Su quest’ultimo punto, il presidente di Assogasliquidi-Federchimica Francesco Franchi, ha inviato una lettera aperta al Ministro dell’Ambiente per chiedere di “puntare su Gpl e gas naturale per il settore del riscaldamento domestico e della mobilità, come valido aiuto per rispettare gli impegni assunti a livello comunitario in materia di qualità dell’aria”. Franchi fa riferimento a un recente studio sulle emissioni da riscaldamento domestico condotto dalla divisione Combustibili di Innovhub SSI, azienda speciale della Camera di Commercio di Milano, che ha messo a confronto i vari combustibili impiegati: gpl, gas naturale, gasolio, pellet e legna. Se le biomasse legnose sono considerate ecologicamente virtuose per la riduzione dei gas serra (la CO2 emessa durante la combustione è compensata da quella assorbita dalle piante durante la crescita), quando si parla di polveri sottili (Pm10, Pm 2,5) e di altri composti classificati come tossici o cancerogeni (gli idrocarburi policiclici aromatici o IPA e il benzo[a]pirene soprattutto), la combustione di materiali lignei e cellulosici risulta la principale fonte non industriale di questi inquinanti, con emissioni che, secondo Innovhub, possono essere fino a 1000 volte superiori rispetto agli apparecchi a gas.

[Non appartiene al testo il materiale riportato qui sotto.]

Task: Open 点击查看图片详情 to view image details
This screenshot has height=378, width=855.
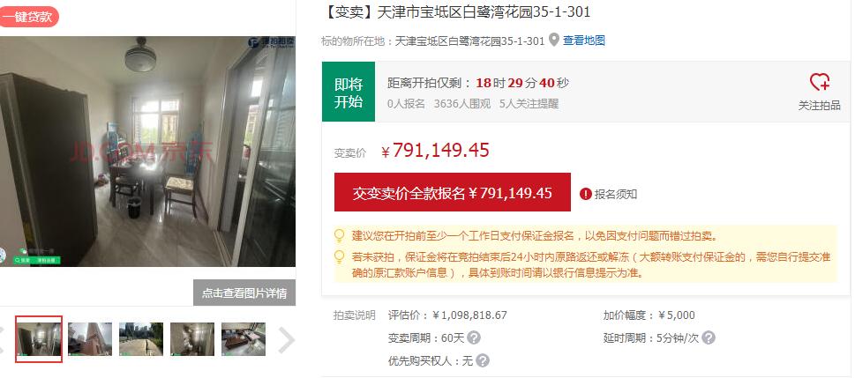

Per questo, nella transizione verso la decarbonizzazione, Gpl e gas naturali sono considerati oggi l’alternativa più valida, come fonti a minori emissioni climalteranti e più pulite. A questo proposito, Liquigas, primo operatore italiano nella distribuzione di questi due combustibili, ha raccolto nel 2015 i dati sul passaggio dei propri utenti da olio combustibile (Btz) e gasolio a Gpl e Gnl, evidenziando importanti miglioramenti sia sul fronte della CO2 che su quello del Pm10. Per quest’ultimo si parla addirittura “per il Gpl di riduzioni del 44,4% rispetto al gasolio e del 96,6% rispetto al Btz; per il Gnl i risultati sono ancora migliori con una riduzione delle emissioni del 94,4% rispetto al gasolio e del 99,7% rispetto al Btz”.